If the slowdown is counter-intuitive, such as paralysis during lunch time, look for a pathological program such as a graphic Xlock or game program. Some versions of Xlock are known to use huge amounts of CPU time to display graphic patterns on an idle display. It is also possible that someone is running a program that is a known CPU burner and is trying to run it at the least intrusive time.
If you find that the problem stems from conflict between foreground activity and long-running, CPU-intensive programs that are, or should be, run in the background, you should consider using schedtune -r -d to give the foreground higher priority. See Tuning the Process-Priority-Value Calculation with schedtune.
The best tool for this situation is an overload detector, such as xmperf's filtd program (a component of PTX). filtd can be set up to execute shell scripts or collect specific information when a particular condition is detected. You can construct a similar, but more specialized, mechanism using shell scripts containing vmstat, netstat, and ps.
If the problem is local to a single system in a distributed environment, there is probably a pathological program at work, or perhaps two that intersect randomly.
Sometimes a system seems to "pick on" an individual.
$ time cp .profile testjunk real 0m0.08s user 0m0.00s sys 0m0.01s
Then run them under a satisfactory userid. Is there a difference in the reported real time?
There are some common problems that arise in the transition from independent systems to distributed systems. They usually result from the need to get a new configuration running as soon as possible, or from a lack of awareness of the cost of certain functions. In addition to tuning the LAN configuration in terms of MTUs and mbufs (see the Monitoring and Tuning Communications I/O chapter), we should look for LAN-specific pathologies or nonoptimal situations that may have evolved through a sequence of individually reasonable decisions.
When a broadcast storm occurs, even systems that are not actively using the network can be slowed by the incessant interrupts and by the CPU resource consumed in receiving and processing the packets. These bugs are better detected and localized with LAN analysis devices than with normal AIX performance tools.
Using an AIX system as a router consumes large amounts of CPU time to process and copy packets. It is also subject to interference from other work being processed by the AIX system. Dedicated hardware routers and bridges are usually a more cost-effective and robust solution to the need to connect LANs.
At some stages in the development of distributed configurations, NFS mounts are used to give users on new systems access to their home directories on their original systems. This simplifies the initial transition, but imposes a continuing data communication cost. It is not unknown to have users on system A interacting primarily with data on system B and vice versa.
Access to files via NFS imposes a considerable cost in LAN traffic, client and server CPU time, and end-user response time. The general principle should be that user and data should normally be on the same system. The exceptions are those situations in which there is an overriding concern that justifies the extra expense and time of remote data. Some examples are a need to centralize data for more reliable backup and control, or a need to ensure that all users are working with the most current version of a program.
If these and other needs dictate a significant level of NFS client-server interchange, it is better to dedicate a system to the role of server than to have a number of systems that are part-server, part-client.
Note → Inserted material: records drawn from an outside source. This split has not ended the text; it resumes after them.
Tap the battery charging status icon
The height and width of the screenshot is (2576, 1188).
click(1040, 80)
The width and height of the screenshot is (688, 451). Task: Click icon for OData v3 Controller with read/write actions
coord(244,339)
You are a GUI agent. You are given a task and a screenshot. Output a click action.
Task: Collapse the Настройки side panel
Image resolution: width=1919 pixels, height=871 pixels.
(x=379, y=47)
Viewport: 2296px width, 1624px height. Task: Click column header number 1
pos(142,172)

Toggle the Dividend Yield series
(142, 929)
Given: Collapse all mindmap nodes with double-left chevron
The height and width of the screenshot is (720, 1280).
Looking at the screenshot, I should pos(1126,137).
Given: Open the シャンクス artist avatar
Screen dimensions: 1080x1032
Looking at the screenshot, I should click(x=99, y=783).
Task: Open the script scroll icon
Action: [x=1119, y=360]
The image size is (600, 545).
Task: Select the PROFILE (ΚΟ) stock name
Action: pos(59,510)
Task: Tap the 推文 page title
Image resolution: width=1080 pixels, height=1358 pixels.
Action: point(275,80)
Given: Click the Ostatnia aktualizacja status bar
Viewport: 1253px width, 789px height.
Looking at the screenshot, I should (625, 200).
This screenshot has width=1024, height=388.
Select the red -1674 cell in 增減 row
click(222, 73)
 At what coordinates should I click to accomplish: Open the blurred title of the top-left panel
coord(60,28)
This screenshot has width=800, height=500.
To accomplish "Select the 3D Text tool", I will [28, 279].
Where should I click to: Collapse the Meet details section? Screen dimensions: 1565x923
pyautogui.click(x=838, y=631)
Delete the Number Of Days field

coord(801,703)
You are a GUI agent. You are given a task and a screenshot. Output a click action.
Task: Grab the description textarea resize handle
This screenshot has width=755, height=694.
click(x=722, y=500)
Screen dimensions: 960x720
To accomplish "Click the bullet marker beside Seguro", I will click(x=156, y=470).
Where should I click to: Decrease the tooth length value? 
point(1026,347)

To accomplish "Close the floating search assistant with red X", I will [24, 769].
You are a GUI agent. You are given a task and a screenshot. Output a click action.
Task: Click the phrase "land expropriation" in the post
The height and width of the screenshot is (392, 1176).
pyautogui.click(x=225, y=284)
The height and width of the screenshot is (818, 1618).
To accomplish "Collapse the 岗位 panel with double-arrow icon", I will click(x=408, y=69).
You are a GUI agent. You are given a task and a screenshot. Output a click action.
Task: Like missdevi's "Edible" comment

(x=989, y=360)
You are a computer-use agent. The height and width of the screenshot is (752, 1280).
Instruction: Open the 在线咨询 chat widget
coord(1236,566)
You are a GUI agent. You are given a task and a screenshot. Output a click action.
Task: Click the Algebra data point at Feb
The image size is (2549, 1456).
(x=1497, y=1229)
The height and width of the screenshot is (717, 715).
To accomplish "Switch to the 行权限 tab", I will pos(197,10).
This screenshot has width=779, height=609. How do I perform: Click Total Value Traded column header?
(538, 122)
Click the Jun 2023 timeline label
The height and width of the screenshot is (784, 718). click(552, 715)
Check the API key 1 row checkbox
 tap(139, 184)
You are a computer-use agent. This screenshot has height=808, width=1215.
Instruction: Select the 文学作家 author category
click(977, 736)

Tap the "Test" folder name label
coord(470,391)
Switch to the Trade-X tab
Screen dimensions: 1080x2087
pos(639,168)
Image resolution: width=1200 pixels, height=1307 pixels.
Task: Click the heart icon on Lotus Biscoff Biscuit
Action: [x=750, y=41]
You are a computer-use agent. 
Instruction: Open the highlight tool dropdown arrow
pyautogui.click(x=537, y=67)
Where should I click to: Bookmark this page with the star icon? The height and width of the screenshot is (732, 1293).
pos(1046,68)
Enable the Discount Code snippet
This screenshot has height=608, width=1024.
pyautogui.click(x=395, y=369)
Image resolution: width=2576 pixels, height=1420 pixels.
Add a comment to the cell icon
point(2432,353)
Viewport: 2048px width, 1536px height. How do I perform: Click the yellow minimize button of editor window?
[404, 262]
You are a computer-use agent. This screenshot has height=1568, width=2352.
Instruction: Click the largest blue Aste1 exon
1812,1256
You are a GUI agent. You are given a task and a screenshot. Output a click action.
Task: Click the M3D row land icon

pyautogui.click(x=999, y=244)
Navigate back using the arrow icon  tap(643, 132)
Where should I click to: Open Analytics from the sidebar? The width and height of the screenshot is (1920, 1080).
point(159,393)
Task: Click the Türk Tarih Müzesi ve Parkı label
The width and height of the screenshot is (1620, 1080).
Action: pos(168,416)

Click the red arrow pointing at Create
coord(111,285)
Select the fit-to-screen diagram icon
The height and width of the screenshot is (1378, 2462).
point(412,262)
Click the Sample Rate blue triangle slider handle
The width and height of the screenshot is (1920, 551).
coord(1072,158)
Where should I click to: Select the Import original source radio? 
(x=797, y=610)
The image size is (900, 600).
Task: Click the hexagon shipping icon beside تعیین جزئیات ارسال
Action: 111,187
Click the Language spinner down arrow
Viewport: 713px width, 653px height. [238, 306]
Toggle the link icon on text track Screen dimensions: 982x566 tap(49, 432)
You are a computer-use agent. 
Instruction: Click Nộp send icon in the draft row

The simplest method of porting a program into a distributed environment is to replace program calls with RPCs on a 1:1 basis. Unfortunately, the disparity in performance between local program calls and RPCs is even greater than the disparity between local disk I/O and NFS I/O. Assuming that the RPCs are really necessary, they should be batched whenever possible.
Make sure you have followed the configuration recommendations in the appropriate subsystem manual and/or the recommendations in the appropriate "Monitoring and Tuning" chapter of this book.